__Task to complete__
Once the pictures are set aside, output all the records exactly.

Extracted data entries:
________

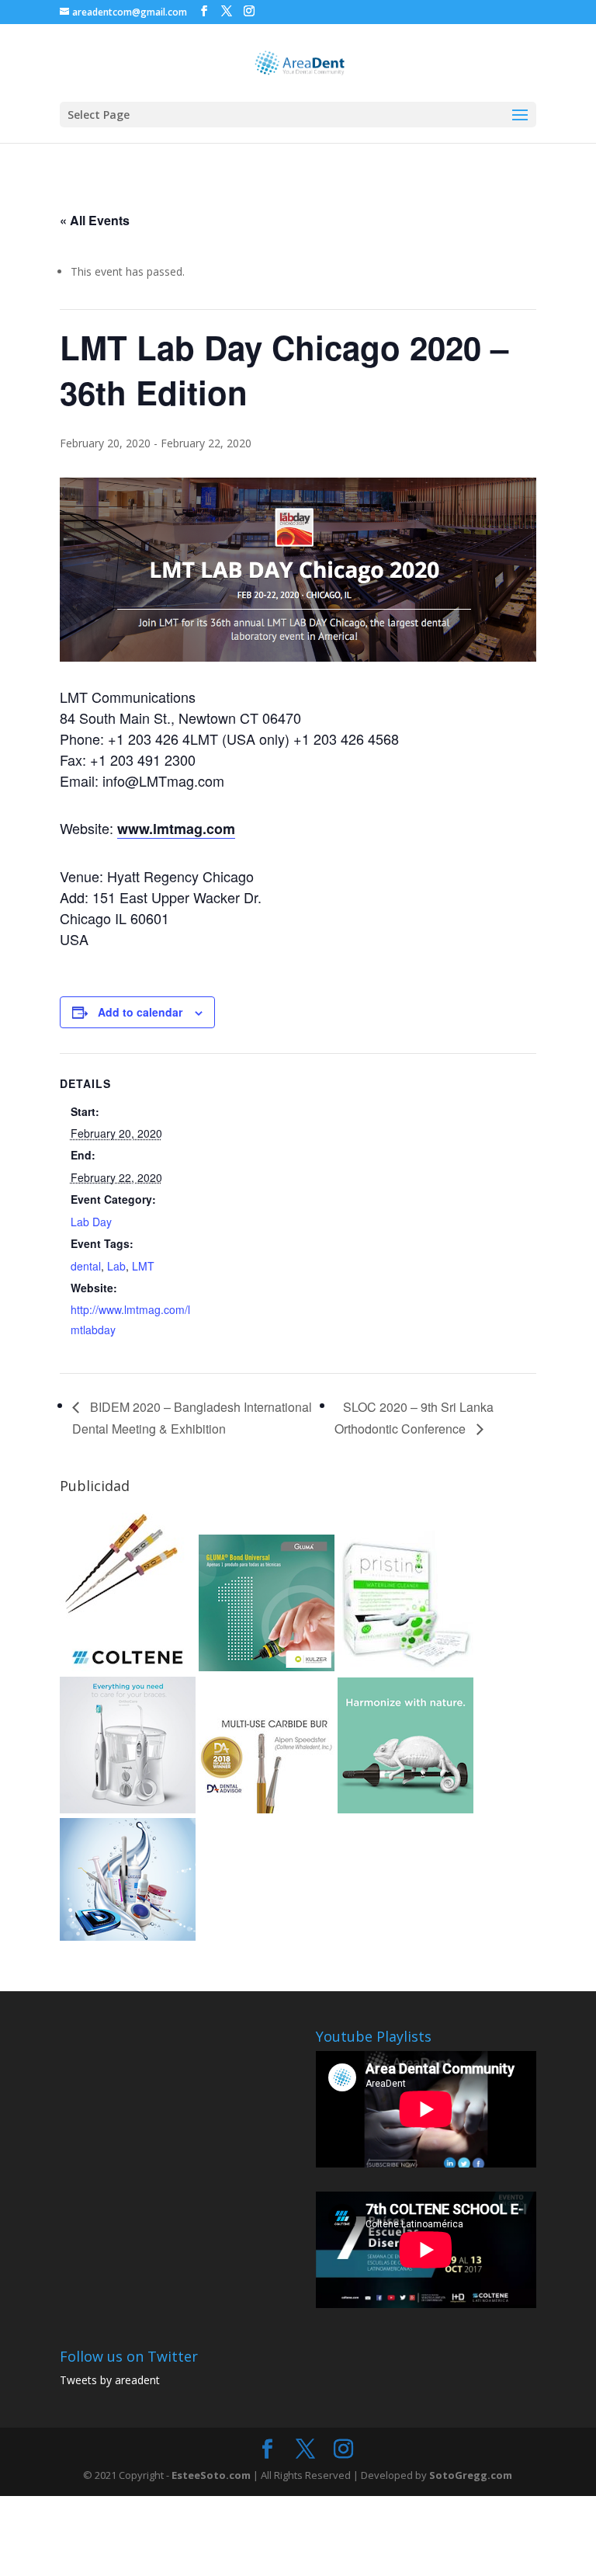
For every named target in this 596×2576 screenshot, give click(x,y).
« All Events (95, 220)
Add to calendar (140, 1012)
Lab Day (91, 1221)
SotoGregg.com (470, 2475)
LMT (143, 1266)
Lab (116, 1266)
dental (86, 1266)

________

__Exercise answer__
For every named target in this 596×2576 screenshot, give click(x,y).
« All Events (95, 220)
Add to calendar (140, 1012)
Lab Day (91, 1221)
SotoGregg.com (470, 2475)
LMT (143, 1266)
Lab (116, 1266)
dental (86, 1266)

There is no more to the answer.